Initiation of Cancer at cellular level

Cancer

• A cancer is an uncontrolled proliferation of cells. In some the rate is fast; in others, slow; but in all cancers the cells never stop dividing. 
• This distinguishes cancers – malign tumors or malignancies  – from benign growths like moles where their cells eventually stop dividing. 
• Cancers are clones. 
• No matter how many trillions of cells are present in the cancer, they are all descended from a single ancestral cell. Evidence: 
• Although normal tissues of a woman are a mosaic of cells in which one X chromosome or the other has been inactivated, all her tumor cells – even if from multiple sites – have the same X chromosome inactivated.

fig 3.47

• Cancers begin as a primary tumor. 
• At some point, however, cells break away from the primary tumor and – traveling in blood and lymph – establish metastases in other locations of the body. 
• Metastasis is what usually kills the patient. 
• Cancer cells are usually less differentiated than the normal cells of the tissue where they arose. 
• Many people feel that this reflects a process of dedifferentiation, but I doubt it. 
• Rather, evidence is accumulating that cancers arise in precursor cells – stem cells or “progenitor cells” – of the tissue: cells that are dividing by mitosis producing daughter cells that are not yet fully differentiated

Initiation of Cancer at Cellular Level / Progression to Cancer

• What probably happens is: A single cell – perhaps an adult stem cell or progenitor cell in a tissue suffers a mutation (red line) in a gene involved in the cell cycle, e.g., an oncogene or tumor suppressor gene. 
• This results in giving that cell a slight growth advantage over other dividing cells in the tissue. 
• As that cell develops into a clone, some if its descendants suffer another mutation (red line) in another cell-cycle gene. 
• This further deregulates the cell cycle of that cell and its descendants. 
• As the rate of mitosis in that clone increases, the chances of further DNA damage increases. 
• Eventually, so many mutations have occurred that the growth of that clone becomes completely unregulated. 
• The result: full-blown cancer. Stem cells are cells that divide by mitosis to form either two stem cells, thus increasing the size of the stem cell “pool”, or  one daughter that goes on to differentiate, and one daughter that retains its stem-cell properties. 
• There is growing evidence that most of the cells in leukemias, breast, brain, and colon cancers are not able to proliferate out-of-control (and to metastasize). 
• Only those members of the clone that retain their stem-cell-like properties (~2.5% of the cells in a tumor of the colon) can do so.
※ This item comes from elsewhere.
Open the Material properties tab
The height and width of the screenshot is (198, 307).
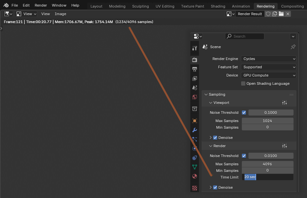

• There is certain logic to this. 
• Most terminally-differentiated cells have limited potential to divide by mitosis and, seldom passing through S phase of the cell cycle, are limited in their ability to accumulate the new mutations that predispose to becoming cancerous. 
• Furthermore, they often have short life spans – being eliminated by apoptosis (e.g., lymphocytes) or being shed from the tissue (e.g., epithelial cells of the colon). 
• The adult stem cell pool, in contrast, is long-lived, and its members have many opportunities to acquire new mutations as they produce differentiating daughters as well as daughters that maintain the stem cell pool.

• Different types of genetic accident that can convert a proto-oncogene into an oncogene are summarized in Figure 3.49. 
• The gene may be altered by a point mutation, by a deletion, through a chromosomal translocation, or by insertion of a mobile genetic element such as retroviral DNA.